Data records:
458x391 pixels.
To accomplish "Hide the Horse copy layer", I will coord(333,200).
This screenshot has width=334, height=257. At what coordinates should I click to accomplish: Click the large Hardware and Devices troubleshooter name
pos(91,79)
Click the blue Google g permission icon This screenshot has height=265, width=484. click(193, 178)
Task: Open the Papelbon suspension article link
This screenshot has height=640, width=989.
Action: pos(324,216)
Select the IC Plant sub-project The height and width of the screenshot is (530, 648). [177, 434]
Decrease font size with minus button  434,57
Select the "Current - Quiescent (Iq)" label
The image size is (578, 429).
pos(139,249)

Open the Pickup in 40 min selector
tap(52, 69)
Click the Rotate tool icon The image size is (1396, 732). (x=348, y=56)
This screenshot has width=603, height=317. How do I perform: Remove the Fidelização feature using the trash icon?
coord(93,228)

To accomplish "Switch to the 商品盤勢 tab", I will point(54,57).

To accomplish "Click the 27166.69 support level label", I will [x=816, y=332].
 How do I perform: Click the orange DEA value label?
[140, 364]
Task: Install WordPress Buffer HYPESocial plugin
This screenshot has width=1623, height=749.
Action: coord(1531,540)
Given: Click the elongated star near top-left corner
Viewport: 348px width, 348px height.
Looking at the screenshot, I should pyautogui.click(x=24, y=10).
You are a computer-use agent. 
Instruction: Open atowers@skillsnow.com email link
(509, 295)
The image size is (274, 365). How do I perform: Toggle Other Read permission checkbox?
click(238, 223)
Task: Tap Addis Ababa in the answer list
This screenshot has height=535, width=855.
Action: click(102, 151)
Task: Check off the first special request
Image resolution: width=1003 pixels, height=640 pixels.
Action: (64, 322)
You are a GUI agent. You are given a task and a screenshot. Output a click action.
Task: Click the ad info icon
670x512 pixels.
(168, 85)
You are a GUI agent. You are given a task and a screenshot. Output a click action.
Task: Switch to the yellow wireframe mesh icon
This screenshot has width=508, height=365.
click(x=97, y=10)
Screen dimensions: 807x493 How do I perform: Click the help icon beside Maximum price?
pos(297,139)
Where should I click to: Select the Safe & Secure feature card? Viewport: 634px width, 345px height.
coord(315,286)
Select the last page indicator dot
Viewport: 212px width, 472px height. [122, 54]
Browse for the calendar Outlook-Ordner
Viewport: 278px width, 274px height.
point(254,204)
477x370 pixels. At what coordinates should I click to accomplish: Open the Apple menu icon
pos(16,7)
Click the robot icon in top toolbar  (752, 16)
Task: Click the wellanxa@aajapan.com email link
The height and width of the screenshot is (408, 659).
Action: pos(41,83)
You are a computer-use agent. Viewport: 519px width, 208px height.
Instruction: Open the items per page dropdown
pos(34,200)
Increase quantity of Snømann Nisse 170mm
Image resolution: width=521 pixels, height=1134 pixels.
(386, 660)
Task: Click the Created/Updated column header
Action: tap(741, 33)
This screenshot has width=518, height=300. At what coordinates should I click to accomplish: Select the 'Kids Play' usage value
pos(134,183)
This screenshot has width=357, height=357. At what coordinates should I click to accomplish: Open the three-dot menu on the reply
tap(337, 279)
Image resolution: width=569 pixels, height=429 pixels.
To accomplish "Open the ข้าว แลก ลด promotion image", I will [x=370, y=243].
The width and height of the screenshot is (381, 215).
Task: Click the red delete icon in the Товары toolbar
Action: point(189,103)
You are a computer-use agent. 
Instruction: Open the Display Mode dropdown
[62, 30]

▸ **TASK DETAILS**: Transcribe the records above exactly as they appear.

▸ **TASK ANSWER**:
458x391 pixels.
To accomplish "Hide the Horse copy layer", I will coord(333,200).
This screenshot has width=334, height=257. At what coordinates should I click to accomplish: Click the large Hardware and Devices troubleshooter name
pos(91,79)
Click the blue Google g permission icon This screenshot has height=265, width=484. click(193, 178)
Task: Open the Papelbon suspension article link
This screenshot has height=640, width=989.
Action: pos(324,216)
Select the IC Plant sub-project The height and width of the screenshot is (530, 648). [177, 434]
Decrease font size with minus button  434,57
Select the "Current - Quiescent (Iq)" label
The image size is (578, 429).
pos(139,249)

Open the Pickup in 40 min selector
tap(52, 69)
Click the Rotate tool icon The image size is (1396, 732). (x=348, y=56)
This screenshot has width=603, height=317. How do I perform: Remove the Fidelização feature using the trash icon?
coord(93,228)

To accomplish "Switch to the 商品盤勢 tab", I will point(54,57).

To accomplish "Click the 27166.69 support level label", I will [x=816, y=332].
 How do I perform: Click the orange DEA value label?
[140, 364]
Task: Install WordPress Buffer HYPESocial plugin
This screenshot has width=1623, height=749.
Action: coord(1531,540)
Given: Click the elongated star near top-left corner
Viewport: 348px width, 348px height.
Looking at the screenshot, I should pyautogui.click(x=24, y=10).
You are a computer-use agent. 
Instruction: Open atowers@skillsnow.com email link
(509, 295)
The image size is (274, 365). How do I perform: Toggle Other Read permission checkbox?
click(238, 223)
Task: Tap Addis Ababa in the answer list
This screenshot has height=535, width=855.
Action: click(102, 151)
Task: Check off the first special request
Image resolution: width=1003 pixels, height=640 pixels.
Action: (64, 322)
You are a GUI agent. You are given a task and a screenshot. Output a click action.
Task: Click the ad info icon
670x512 pixels.
(168, 85)
You are a GUI agent. You are given a task and a screenshot. Output a click action.
Task: Switch to the yellow wireframe mesh icon
This screenshot has width=508, height=365.
click(x=97, y=10)
Screen dimensions: 807x493 How do I perform: Click the help icon beside Maximum price?
pos(297,139)
Where should I click to: Select the Safe & Secure feature card? Viewport: 634px width, 345px height.
coord(315,286)
Select the last page indicator dot
Viewport: 212px width, 472px height. [122, 54]
Browse for the calendar Outlook-Ordner
Viewport: 278px width, 274px height.
point(254,204)
477x370 pixels. At what coordinates should I click to accomplish: Open the Apple menu icon
pos(16,7)
Click the robot icon in top toolbar  (752, 16)
Task: Click the wellanxa@aajapan.com email link
The height and width of the screenshot is (408, 659).
Action: pos(41,83)
You are a computer-use agent. Viewport: 519px width, 208px height.
Instruction: Open the items per page dropdown
pos(34,200)
Increase quantity of Snømann Nisse 170mm
Image resolution: width=521 pixels, height=1134 pixels.
(386, 660)
Task: Click the Created/Updated column header
Action: tap(741, 33)
This screenshot has width=518, height=300. At what coordinates should I click to accomplish: Select the 'Kids Play' usage value
pos(134,183)
This screenshot has width=357, height=357. At what coordinates should I click to accomplish: Open the three-dot menu on the reply
tap(337, 279)
Image resolution: width=569 pixels, height=429 pixels.
To accomplish "Open the ข้าว แลก ลด promotion image", I will [x=370, y=243].
The width and height of the screenshot is (381, 215).
Task: Click the red delete icon in the Товары toolbar
Action: point(189,103)
You are a computer-use agent. 
Instruction: Open the Display Mode dropdown
[62, 30]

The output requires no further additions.